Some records
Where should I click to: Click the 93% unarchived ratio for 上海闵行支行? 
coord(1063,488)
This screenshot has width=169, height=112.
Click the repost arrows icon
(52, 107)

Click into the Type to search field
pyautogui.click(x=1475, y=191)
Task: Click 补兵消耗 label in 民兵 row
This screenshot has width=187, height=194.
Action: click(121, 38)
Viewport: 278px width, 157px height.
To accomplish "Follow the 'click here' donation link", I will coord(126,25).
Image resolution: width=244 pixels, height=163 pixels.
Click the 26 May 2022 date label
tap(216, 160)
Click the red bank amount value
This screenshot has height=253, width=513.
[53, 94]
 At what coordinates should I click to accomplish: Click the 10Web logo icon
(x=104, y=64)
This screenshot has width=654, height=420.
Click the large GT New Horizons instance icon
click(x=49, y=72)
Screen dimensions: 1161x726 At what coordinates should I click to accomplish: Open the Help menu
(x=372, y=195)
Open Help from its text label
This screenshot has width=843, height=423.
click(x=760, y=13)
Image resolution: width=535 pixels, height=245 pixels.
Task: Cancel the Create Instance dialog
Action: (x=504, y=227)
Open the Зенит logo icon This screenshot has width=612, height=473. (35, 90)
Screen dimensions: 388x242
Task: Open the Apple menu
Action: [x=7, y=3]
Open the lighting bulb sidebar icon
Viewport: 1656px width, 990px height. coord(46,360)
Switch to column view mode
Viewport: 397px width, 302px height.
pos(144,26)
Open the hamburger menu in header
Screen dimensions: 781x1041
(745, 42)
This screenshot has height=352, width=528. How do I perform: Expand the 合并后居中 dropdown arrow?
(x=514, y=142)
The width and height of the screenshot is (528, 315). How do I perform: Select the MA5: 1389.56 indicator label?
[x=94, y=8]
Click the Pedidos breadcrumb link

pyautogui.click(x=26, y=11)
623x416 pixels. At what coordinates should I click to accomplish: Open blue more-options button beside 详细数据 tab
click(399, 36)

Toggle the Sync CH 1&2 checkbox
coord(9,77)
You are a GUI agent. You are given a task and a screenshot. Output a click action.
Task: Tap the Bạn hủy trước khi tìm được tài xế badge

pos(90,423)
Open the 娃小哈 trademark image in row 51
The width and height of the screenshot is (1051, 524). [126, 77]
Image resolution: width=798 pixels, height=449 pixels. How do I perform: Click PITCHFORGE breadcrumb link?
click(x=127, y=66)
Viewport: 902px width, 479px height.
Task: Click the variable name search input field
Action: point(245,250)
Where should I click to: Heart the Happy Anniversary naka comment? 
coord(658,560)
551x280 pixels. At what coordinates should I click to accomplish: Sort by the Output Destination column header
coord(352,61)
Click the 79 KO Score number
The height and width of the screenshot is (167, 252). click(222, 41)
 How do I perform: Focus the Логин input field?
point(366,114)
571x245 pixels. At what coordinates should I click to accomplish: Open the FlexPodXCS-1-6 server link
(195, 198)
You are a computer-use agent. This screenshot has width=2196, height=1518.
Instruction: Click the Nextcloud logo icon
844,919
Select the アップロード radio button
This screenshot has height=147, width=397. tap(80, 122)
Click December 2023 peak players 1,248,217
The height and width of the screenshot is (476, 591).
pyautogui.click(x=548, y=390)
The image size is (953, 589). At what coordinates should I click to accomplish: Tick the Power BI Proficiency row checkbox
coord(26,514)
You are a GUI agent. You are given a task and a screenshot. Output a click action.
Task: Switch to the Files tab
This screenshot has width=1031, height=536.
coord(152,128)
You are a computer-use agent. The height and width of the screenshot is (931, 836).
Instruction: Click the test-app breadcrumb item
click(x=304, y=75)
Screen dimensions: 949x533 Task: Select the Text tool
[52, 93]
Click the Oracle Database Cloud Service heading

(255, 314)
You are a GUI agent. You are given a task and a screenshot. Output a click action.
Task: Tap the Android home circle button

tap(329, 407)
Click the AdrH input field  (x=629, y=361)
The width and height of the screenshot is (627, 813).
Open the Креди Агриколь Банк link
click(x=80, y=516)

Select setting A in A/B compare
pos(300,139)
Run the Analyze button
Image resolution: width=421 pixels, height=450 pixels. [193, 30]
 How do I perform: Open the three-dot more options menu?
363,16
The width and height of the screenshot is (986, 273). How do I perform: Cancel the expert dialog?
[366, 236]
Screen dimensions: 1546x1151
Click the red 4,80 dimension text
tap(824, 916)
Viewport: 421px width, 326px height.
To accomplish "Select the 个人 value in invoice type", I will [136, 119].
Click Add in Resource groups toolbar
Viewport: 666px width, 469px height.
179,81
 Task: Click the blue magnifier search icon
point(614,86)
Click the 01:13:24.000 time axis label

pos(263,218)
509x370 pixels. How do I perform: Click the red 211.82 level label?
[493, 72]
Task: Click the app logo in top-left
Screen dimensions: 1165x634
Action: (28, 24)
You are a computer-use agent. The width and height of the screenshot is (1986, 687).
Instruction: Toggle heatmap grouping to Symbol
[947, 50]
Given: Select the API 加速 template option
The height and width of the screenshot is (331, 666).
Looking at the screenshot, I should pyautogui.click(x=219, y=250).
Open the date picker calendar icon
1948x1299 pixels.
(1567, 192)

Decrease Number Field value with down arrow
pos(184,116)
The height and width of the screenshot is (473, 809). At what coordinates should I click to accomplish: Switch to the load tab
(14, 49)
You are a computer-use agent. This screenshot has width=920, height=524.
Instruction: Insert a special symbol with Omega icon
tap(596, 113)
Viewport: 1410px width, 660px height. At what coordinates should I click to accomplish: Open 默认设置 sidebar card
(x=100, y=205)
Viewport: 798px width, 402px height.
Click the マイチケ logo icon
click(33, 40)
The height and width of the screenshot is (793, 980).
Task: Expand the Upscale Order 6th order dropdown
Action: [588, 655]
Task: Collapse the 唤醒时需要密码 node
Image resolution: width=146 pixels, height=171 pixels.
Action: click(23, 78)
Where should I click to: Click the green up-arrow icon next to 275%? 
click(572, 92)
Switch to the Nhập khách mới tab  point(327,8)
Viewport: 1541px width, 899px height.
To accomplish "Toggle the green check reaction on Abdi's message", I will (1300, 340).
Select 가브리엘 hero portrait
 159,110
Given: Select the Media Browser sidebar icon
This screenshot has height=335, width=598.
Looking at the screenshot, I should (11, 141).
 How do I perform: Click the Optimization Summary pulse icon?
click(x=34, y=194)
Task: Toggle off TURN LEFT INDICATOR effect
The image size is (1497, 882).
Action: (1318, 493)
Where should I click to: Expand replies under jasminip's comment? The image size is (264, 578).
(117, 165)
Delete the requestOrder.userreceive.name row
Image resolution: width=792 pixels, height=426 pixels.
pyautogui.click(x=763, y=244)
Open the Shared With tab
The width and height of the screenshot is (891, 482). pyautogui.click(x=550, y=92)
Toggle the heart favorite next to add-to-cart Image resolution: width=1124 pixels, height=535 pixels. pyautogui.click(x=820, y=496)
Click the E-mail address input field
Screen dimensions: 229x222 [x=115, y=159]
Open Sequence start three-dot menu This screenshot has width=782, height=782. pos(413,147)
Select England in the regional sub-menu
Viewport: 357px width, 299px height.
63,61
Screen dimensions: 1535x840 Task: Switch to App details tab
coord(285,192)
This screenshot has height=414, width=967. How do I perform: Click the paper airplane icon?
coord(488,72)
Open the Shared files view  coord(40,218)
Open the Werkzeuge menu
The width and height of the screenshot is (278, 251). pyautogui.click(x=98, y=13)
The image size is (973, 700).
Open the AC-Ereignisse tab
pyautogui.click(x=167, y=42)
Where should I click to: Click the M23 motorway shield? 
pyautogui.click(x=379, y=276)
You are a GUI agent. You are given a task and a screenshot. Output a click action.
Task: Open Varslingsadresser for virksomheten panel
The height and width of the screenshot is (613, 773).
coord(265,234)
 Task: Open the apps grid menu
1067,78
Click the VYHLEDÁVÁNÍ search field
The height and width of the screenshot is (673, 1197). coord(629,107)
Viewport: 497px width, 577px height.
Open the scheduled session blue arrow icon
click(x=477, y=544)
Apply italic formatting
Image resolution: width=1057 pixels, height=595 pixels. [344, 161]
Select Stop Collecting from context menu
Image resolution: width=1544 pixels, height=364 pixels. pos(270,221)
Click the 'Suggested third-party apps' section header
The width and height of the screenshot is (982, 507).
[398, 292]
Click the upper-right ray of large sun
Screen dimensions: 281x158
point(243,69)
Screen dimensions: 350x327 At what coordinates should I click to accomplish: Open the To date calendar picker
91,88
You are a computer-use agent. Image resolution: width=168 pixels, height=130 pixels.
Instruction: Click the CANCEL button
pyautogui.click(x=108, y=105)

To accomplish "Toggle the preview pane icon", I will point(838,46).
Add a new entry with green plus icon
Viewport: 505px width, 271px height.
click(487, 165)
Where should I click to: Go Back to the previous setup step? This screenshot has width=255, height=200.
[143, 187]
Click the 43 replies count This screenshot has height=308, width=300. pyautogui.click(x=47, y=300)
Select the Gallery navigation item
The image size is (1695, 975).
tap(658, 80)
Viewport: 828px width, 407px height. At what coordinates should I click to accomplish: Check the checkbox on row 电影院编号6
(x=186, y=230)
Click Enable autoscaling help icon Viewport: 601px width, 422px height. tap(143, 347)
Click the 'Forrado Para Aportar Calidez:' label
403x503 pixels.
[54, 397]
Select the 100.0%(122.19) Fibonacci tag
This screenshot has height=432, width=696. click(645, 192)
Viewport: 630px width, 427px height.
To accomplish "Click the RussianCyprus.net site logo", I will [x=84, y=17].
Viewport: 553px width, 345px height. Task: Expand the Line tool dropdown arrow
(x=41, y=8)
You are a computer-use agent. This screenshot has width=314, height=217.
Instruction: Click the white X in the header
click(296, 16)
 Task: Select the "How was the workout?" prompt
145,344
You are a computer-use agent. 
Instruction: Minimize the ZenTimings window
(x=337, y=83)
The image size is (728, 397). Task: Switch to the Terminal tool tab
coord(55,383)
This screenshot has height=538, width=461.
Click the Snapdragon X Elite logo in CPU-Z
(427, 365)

◆ **Exercise**
Retype the items above without changes, beginning at the line that contains "Select 가브리엘 hero portrait" and stopping after the line that contains "coord(488,72)".

◆ **Answer to the task**
Select 가브리엘 hero portrait
 159,110
Given: Select the Media Browser sidebar icon
This screenshot has height=335, width=598.
Looking at the screenshot, I should (11, 141).
 How do I perform: Click the Optimization Summary pulse icon?
click(x=34, y=194)
Task: Toggle off TURN LEFT INDICATOR effect
The image size is (1497, 882).
Action: (1318, 493)
Where should I click to: Expand replies under jasminip's comment? The image size is (264, 578).
(117, 165)
Delete the requestOrder.userreceive.name row
Image resolution: width=792 pixels, height=426 pixels.
pyautogui.click(x=763, y=244)
Open the Shared With tab
The width and height of the screenshot is (891, 482). pyautogui.click(x=550, y=92)
Toggle the heart favorite next to add-to-cart Image resolution: width=1124 pixels, height=535 pixels. pyautogui.click(x=820, y=496)
Click the E-mail address input field
Screen dimensions: 229x222 [x=115, y=159]
Open Sequence start three-dot menu This screenshot has width=782, height=782. pos(413,147)
Select England in the regional sub-menu
Viewport: 357px width, 299px height.
63,61
Screen dimensions: 1535x840 Task: Switch to App details tab
coord(285,192)
This screenshot has height=414, width=967. How do I perform: Click the paper airplane icon?
coord(488,72)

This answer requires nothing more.